* **Exercise**
If a line in the entries below holds the string "text", copy it.

* **Stored data**
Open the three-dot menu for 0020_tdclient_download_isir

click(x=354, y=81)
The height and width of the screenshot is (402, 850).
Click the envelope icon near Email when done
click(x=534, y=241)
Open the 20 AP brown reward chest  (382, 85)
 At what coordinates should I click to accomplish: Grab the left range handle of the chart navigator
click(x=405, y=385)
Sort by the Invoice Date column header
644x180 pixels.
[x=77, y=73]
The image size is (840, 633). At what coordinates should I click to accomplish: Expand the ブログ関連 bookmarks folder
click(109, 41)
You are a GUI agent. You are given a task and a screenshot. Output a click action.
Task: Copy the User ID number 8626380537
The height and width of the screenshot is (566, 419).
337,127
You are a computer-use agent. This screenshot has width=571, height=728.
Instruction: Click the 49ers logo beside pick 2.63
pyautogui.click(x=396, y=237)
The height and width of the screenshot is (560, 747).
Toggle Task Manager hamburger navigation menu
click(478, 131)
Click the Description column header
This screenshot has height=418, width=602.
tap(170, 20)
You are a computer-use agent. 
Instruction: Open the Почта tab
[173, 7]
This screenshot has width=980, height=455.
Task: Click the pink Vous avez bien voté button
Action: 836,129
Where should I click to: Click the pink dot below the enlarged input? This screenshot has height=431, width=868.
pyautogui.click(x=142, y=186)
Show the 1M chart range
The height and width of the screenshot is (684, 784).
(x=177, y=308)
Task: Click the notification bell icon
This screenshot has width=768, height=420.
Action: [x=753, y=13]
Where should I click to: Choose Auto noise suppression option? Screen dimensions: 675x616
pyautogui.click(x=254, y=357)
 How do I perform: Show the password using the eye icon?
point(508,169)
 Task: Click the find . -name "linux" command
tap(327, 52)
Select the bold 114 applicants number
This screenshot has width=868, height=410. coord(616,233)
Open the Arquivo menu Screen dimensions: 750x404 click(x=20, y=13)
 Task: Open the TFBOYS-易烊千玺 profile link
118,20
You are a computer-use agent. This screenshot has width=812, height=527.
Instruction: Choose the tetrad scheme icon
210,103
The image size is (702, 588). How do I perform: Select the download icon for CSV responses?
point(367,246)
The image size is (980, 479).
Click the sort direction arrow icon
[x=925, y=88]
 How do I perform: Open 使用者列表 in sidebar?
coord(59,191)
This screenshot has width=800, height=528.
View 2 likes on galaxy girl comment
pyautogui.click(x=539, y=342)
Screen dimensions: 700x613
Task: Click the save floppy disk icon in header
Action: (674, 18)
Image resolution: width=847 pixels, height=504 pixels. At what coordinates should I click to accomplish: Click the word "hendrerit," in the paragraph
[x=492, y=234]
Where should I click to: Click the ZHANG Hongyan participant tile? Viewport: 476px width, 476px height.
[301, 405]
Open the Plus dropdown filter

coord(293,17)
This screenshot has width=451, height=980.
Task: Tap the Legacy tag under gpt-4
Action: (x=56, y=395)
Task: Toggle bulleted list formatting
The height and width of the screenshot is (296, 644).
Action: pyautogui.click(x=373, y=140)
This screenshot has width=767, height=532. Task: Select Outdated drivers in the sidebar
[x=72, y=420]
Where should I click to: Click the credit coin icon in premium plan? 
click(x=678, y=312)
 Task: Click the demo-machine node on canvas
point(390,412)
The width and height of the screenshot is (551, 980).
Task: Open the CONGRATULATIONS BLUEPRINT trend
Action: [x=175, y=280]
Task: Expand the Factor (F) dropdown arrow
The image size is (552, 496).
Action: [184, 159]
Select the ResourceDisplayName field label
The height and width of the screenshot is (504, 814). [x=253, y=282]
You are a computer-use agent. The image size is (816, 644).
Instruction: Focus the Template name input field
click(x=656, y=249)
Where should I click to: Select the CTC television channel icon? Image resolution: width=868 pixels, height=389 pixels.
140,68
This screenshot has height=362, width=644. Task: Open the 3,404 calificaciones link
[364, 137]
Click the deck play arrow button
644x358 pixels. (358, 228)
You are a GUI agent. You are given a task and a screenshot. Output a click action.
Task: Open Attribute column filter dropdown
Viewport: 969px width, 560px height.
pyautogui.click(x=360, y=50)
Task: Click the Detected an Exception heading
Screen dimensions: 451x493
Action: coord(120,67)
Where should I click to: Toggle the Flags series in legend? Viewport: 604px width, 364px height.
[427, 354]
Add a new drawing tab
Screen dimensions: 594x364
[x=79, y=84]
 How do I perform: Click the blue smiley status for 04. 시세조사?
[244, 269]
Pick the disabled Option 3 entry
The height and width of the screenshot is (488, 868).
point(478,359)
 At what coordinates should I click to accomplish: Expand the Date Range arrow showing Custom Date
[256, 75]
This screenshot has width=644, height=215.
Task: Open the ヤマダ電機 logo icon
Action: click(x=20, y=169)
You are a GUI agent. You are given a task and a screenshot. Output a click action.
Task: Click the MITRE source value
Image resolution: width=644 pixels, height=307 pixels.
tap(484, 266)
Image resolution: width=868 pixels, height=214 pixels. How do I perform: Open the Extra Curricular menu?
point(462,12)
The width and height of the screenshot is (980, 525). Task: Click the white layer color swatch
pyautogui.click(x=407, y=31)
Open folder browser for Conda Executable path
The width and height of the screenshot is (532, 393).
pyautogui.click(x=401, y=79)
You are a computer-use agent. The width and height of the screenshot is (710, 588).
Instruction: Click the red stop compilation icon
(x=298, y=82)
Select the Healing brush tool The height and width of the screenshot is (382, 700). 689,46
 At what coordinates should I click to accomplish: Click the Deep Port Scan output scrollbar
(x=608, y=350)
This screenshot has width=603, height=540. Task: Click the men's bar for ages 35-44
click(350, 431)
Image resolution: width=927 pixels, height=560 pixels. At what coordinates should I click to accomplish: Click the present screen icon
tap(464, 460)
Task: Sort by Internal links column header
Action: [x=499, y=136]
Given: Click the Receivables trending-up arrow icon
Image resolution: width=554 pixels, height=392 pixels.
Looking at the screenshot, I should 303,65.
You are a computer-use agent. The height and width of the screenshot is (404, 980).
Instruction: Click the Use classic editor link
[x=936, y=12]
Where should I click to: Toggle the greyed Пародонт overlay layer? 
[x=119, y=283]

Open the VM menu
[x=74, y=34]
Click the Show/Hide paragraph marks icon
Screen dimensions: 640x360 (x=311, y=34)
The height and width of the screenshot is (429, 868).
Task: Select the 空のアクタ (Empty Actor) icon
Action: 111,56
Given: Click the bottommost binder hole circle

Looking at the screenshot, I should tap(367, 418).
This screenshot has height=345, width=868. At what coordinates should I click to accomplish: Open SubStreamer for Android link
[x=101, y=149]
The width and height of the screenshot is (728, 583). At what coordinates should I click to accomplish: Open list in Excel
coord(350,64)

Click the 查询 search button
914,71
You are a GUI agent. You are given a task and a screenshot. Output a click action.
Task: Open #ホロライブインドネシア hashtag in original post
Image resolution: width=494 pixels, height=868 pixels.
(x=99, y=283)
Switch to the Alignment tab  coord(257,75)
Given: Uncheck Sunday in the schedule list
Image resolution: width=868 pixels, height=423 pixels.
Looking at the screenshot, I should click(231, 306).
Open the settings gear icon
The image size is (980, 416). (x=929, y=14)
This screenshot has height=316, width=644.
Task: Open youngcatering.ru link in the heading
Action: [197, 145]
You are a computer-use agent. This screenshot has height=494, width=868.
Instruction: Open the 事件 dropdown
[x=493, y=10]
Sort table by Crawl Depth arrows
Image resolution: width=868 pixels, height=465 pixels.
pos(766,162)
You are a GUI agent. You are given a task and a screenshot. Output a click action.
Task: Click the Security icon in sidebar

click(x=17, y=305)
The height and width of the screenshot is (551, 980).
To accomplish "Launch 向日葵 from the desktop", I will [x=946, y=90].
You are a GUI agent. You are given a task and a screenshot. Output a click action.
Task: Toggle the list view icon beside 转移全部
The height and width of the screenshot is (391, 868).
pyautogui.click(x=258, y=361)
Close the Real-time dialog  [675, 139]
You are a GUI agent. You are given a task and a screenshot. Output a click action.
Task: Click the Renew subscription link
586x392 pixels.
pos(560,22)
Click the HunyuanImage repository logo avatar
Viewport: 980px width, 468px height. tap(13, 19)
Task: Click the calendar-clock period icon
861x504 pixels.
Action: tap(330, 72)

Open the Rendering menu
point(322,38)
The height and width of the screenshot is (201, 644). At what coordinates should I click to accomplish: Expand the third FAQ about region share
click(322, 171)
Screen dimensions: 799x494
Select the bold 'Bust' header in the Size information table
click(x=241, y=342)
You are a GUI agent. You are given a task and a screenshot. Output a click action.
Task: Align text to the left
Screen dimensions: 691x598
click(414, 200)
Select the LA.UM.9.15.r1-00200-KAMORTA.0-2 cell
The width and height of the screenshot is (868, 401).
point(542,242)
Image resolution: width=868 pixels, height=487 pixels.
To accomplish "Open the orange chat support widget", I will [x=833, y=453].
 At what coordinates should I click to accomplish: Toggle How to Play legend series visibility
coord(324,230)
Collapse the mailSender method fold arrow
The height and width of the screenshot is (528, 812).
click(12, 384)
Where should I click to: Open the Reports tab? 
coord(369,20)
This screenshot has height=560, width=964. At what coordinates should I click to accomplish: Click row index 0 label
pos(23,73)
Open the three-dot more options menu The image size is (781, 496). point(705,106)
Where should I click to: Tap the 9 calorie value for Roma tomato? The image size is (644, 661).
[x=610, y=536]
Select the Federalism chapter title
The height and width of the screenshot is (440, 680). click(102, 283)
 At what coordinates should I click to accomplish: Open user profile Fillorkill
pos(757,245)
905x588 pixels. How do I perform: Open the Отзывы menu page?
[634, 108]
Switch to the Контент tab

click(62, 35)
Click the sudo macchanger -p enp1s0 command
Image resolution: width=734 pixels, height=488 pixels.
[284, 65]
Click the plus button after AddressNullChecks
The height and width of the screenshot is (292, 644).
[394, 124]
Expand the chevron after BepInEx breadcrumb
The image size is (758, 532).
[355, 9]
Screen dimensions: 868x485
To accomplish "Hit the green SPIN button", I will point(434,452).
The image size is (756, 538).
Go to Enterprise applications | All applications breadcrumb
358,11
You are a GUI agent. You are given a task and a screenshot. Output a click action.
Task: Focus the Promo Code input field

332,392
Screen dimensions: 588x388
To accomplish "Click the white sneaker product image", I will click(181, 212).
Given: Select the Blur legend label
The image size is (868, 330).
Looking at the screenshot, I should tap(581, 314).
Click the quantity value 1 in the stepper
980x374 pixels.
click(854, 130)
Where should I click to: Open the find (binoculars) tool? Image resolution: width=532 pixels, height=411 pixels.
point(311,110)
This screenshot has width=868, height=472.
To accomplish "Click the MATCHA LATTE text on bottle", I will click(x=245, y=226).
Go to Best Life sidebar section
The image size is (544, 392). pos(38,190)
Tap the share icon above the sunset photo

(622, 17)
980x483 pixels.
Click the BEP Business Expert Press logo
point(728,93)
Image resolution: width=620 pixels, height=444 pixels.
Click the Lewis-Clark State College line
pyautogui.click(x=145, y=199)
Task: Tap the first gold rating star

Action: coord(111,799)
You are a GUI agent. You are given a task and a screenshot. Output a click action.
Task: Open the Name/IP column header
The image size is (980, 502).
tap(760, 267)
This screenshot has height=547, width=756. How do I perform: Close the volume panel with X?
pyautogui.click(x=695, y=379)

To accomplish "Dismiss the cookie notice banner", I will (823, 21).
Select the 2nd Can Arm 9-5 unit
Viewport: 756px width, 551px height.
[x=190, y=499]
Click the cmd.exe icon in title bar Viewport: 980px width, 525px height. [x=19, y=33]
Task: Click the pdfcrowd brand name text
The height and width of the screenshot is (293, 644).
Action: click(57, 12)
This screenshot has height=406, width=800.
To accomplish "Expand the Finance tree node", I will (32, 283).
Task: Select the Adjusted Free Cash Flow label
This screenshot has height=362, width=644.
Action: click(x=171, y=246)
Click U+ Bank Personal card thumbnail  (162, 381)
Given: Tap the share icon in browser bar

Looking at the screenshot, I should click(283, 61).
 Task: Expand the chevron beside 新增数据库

* **Written reply**
Task: Align text to the left
To accomplish "Click the MATCHA LATTE text on bottle", I will click(x=245, y=226).
Task: Click the pdfcrowd brand name text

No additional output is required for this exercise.